La boucle de rétroaction

Harold Dwight Laswell [4]a modélisé cette communication sous la forme d’une question : Who says What to Whom in Which channel with What effect [5].

Quant à Norbert Wiener[6], il apporte quelques éléments nouveaux sur cette théorie, avec le système de feedback[7]. L’action d’un élément sur un autre va entraîner une réponse de ce dernier vers le premier. C’est ce que l’auteur a appelé la boucle de rétroaction.

De peur de tomber dans l’oubli, la plupart du temps, pour s’ancrer véritablement dans le temps, les messages doivent s’inscrire dans la durée.

C’est la redondance du message qui permettra la mémorisation de ce dernier. C’est ce qui explique qu’une entreprise doit bien choisir sa ligne éditoriale, car c’est un engagement sur la durée et cela influence la manière dont l’entreprise sera perçue. Le message doit être clair.

Ainsi, nous distinguons plusieurs types de feedback :

  • Le feedback négatif : la réaction du récepteur fera en sorte que l’émetteur corrige son message.
  • Le feedback positif : la réaction du récepteur va renforcer l’action de l’émetteur.

Les différents types de bruit

Warren Weaver [8]va introduire au schéma de Claude Shannon, deux nouveaux éléments : le bruit sémantique[9] et le récepteur sémantique.

  • Le bruit sémantique peut entraîner des distorsions de signification ou des phénomènes de perturbations (langage, culture, signification différente des mots).
  • Le récepteur sémantique, lui, va se trouver entre le bruit technique et la cible du message, le dernier maillon de la chaîne. Ce récepteur va soumettre le message à un deuxième décodage pour attribuer un sens au mot constitué et l’adapter à la sémantique du destinataire.

Ainsi on retrouve davantage d’intermédiaires pour faire passer le message et celui-ci traverse beaucoup plus difficilement le processus sans changement notable.

Tableau 2 : le schéma de Weaver. Source : Théorie de la communication et politiques

Paul Lazarsfled et Elihu Katz, deux sociologues américains, parlent d’une communication à double étage. Devant le nombre important de supports de communication, le message est biaisé et s’estompe jusqu’à devenir inaudible lorsque rendu à sa cible. Ainsi, le message passera par un deuxième canal plus près de la cible, qui sera un relais du premier en tant que guide d’opinion. George Lewi dit qu’il y a « compréhension quand il y a correspondance entre le sens du message attribué par la source et celui attribué par l’audience ».[10]

L’information peut être addictive comme une drogue

Ainsi, la multiplication des supports d’information, le multiculturalisme, l’instantanéité de l’information crée une incompréhension et une distorsion du message initial.

En temps de crise comme nous le vivons actuellement, il est primordial de prendre le temps de vérifier les sources d’information, d’éviter la surexposition à l’information et de prendre du recul sur celle-ci.
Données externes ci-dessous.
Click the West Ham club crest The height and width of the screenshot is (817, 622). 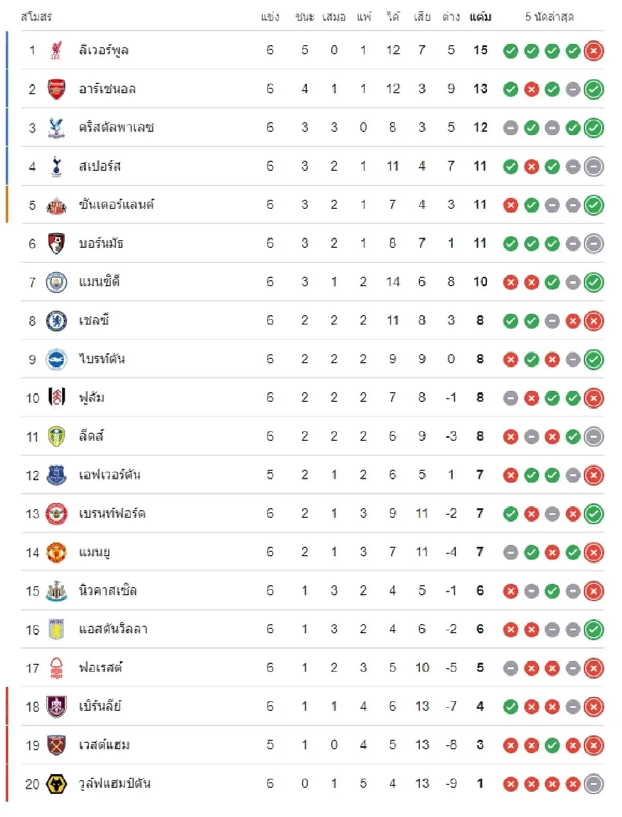[x=56, y=745]
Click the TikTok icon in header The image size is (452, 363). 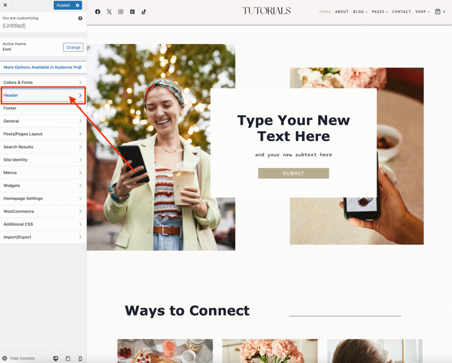click(143, 12)
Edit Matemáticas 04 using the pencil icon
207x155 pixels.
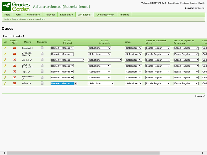(x=5, y=78)
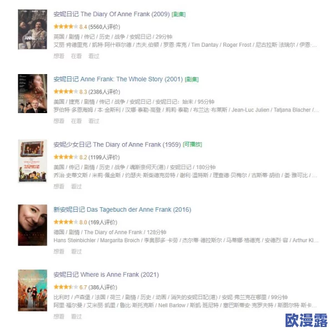Click the 可播放 tag on 1959 film
The width and height of the screenshot is (330, 332).
(x=192, y=144)
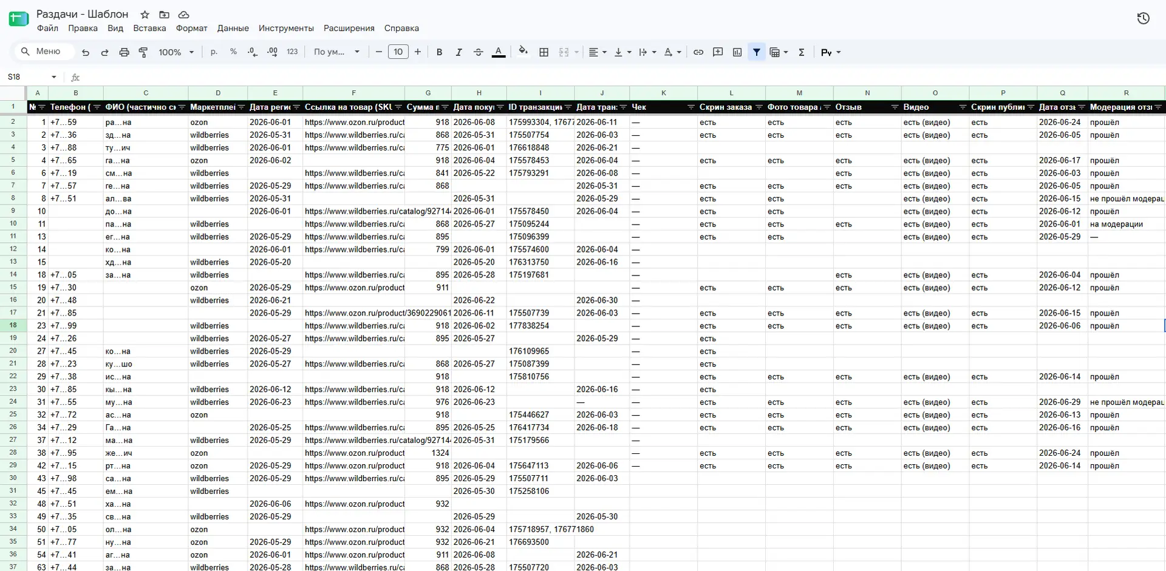Toggle bold formatting
This screenshot has height=571, width=1166.
click(x=439, y=52)
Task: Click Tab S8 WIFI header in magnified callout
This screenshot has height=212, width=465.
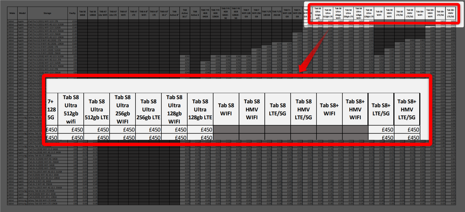Action: pyautogui.click(x=226, y=109)
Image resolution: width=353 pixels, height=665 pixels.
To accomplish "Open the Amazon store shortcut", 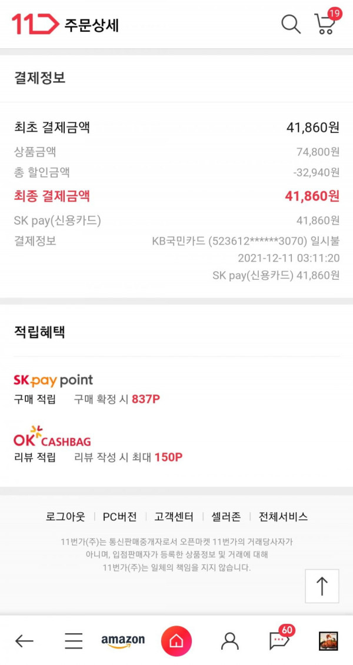I will pos(122,641).
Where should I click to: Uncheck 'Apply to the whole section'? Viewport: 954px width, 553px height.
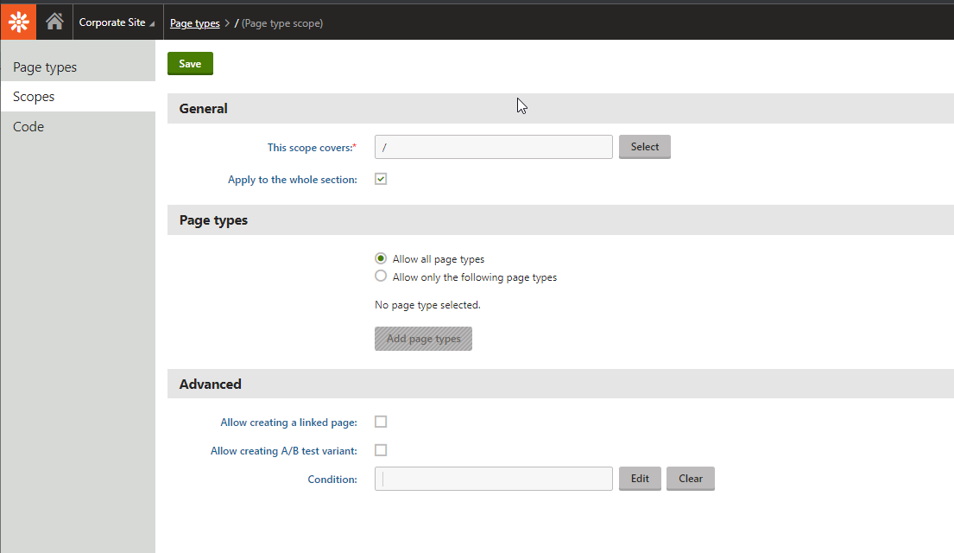pyautogui.click(x=381, y=179)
Parce que le besoin de recevoir de l’information peut rapidement devenir envahissant.


[1] Directeur de recherche au CNRS en sciences de la communication.

[2] WOLTON, Dominique (2004) Information et communication : dix chantiers scientifiques, culturels et politiques, paru dans Hermès. La revue, no 38, Les sciences de l’information et de la communication, pages 175 à 182.
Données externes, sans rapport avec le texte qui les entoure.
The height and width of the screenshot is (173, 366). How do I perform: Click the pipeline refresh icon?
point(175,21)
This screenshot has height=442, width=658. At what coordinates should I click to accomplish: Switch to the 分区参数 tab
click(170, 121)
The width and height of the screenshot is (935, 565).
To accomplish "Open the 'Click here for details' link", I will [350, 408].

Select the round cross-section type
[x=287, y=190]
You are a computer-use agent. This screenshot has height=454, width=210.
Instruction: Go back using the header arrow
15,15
[3] Ingénieur en génie électrique et mathématicien américain.

[4] Spécialiste américain de la communication de masse et de la science politique.

[5] LASWELL, Harold, Propaganda Technique in the World War,1927, Kegan Paul, Trench, Trubner & Co., Ltd, London, England, 256 pages.

[6] Mathématicien américain, théoricien et chercheur en mathématiques appliquées

[7] Cybernétique et société (1952, rééd. 1971), Union Générale d’Éditions, Collection 10/18 ; nouvelle traduction, 2014, Coll. Points,

[8] Scientifique américain, mathématicien et administrateur de la recherche

[9] Warren Weaver dans Marketing et Communication politique : pratiques et théorie.

[10] LACOEUILHE, Jérôme, Georges LEWI, Branding management : La marque, de l’idée à l’action, Pearson Education France, 2012.